MySQL in Operator Not Using Index

After being alerted for elevated cpu on a staging mysql instance, I logged into the mysql console and ran a SHOW PROCESS LIST :

SHOW PROCESSLIST\G
*************************** 1. row ***************************
     Id: 1
   User: my_user
   Host: x.x.x.x:xxx
     db: my_db
Command: Sleep
   Time: 2
  State:
   Info: NULL
*************************** 2. row ***************************
     Id: 3
   User: my_user
   Host: x.x.x.x:xxx
     db: my_db
Command: Query
   Time: 786
  State: Sending data
   Info: SELECT file_id, fs_file_id
FROM my_data
WHERE file_id IN ('123456', 123457);

A query running for 786 seconds quickly caught my eye, my next course of action was to run an EXPLAIN :


EXPLAIN SELECT file_id, fs_file_id FROM my_data WHERE file_id IN ('123456', 123457)\G
*************************** 1. row ***************************
           id: 1
  select_type: SIMPLE
        table: my_data
         type: ALL
possible_keys: PRIMARY
          key: NULL
      key_len: NULL
          ref: NULL
         rows: 131144420
        Extra: Using where
1 row in set (0.00 sec)

The EXPLAIN confirmed my suspicions, this query was not using an index , and ultimately caused a full table scan .

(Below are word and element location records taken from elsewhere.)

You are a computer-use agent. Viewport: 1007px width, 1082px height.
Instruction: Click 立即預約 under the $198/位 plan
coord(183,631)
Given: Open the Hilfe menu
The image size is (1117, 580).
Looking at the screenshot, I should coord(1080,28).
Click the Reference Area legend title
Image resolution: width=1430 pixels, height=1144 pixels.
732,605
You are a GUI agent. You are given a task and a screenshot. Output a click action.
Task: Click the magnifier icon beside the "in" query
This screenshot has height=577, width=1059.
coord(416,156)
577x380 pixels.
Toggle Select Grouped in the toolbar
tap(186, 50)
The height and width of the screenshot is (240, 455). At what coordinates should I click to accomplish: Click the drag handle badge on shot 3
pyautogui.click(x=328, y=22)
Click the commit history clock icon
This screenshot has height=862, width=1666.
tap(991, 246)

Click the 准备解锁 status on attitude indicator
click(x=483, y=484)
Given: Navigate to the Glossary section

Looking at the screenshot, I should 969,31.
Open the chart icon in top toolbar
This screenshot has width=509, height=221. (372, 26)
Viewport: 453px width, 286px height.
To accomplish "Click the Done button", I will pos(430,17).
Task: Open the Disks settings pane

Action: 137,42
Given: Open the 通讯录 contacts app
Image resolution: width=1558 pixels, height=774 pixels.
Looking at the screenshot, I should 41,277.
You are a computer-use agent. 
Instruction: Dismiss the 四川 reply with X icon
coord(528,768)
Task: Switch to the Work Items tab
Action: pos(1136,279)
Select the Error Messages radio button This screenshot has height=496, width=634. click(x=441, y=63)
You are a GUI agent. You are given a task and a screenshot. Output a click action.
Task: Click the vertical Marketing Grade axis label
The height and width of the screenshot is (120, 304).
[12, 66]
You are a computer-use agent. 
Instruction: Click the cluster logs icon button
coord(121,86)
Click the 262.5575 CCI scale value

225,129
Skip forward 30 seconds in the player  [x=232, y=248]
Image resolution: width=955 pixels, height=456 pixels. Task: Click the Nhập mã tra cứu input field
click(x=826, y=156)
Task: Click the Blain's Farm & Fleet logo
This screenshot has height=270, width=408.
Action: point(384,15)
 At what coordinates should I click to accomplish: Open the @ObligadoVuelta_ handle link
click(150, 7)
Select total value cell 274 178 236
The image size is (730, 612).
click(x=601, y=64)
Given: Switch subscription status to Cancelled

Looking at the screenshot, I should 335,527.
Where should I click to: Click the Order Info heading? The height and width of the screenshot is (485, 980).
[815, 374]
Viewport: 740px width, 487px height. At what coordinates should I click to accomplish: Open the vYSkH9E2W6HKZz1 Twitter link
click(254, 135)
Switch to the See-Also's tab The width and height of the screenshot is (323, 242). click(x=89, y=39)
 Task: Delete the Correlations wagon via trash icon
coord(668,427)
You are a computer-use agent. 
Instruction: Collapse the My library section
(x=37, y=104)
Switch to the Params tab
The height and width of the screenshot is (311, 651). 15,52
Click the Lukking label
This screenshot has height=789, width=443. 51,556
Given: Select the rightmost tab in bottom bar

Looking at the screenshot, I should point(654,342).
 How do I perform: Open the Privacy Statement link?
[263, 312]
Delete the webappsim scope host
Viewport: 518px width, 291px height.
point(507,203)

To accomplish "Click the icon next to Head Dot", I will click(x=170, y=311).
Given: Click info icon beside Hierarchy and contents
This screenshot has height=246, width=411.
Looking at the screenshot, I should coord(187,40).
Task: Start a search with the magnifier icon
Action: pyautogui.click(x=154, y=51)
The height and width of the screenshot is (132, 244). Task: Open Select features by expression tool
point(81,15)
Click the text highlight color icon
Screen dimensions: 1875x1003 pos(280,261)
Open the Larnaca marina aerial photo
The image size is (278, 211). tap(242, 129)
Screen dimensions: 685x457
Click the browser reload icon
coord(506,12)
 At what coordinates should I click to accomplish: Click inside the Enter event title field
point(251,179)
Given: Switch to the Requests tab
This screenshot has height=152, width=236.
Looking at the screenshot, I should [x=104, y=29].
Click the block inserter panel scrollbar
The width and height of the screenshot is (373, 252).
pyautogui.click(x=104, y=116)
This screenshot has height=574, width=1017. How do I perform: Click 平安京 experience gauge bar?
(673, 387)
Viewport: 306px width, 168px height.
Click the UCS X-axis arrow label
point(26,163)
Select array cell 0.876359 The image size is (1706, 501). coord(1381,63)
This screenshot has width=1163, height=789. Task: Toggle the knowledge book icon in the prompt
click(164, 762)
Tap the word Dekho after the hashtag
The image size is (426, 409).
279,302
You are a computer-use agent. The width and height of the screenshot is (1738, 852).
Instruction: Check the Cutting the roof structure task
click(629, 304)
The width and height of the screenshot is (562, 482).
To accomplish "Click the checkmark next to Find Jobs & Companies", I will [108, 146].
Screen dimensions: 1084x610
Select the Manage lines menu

I was expecting to not find an index for the file_id field, but as you can see this field has an index by being a PRIMARY KEY :


SHOW CREATE TABLE my_data\G
*************************** 1. row ***************************
Table: my_data
Create Table: CREATE TABLE `my_data` (
`file_id` int(10) unsigned NOT NULL,
`fs_file_id` binary(16) DEFAULT NULL,
PRIMARY KEY (`file_id`)
) ENGINE=InnoDB DEFAULT CHARSET=utf8 COLLATE=utf8_unicode_ci
1 row in set (0.00 sec)

Something I didn’t immediately identify earlier was the mixed types in my IN operator ’s list, they contained both integers and strings :


file_id IN ('123456', 123457)

Once I noticed the mixed type I began debugging, I finally learned the IN operator works great with sets of integers :


EXPLAIN SELECT file_id, fs_file_id FROM my_data WHERE file_id IN (123456, 123457)\G
*************************** 1. row ***************************
           id: 1
  select_type: SIMPLE
        table: my_data
         type: range
possible_keys: PRIMARY
          key: PRIMARY
      key_len: 4
          ref: NULL
         rows: 2
        Extra: Using where
1 row in set (0.00 sec)

It even works with sets of strings :


EXPLAIN SELECT file_id, fs_file_id FROM my_data WHERE file_id IN ('123456', '123457')\G
*************************** 1. row ***************************
           id: 1
  select_type: SIMPLE
        table: my_data
         type: range
possible_keys: PRIMARY
          key: PRIMARY
      key_len: 4
          ref: NULL
         rows: 2
        Extra: Using where
1 row in set (0.00 sec)

But as we observed from the begining, the IN operator doesn’t act as expected with mixed strings and integers.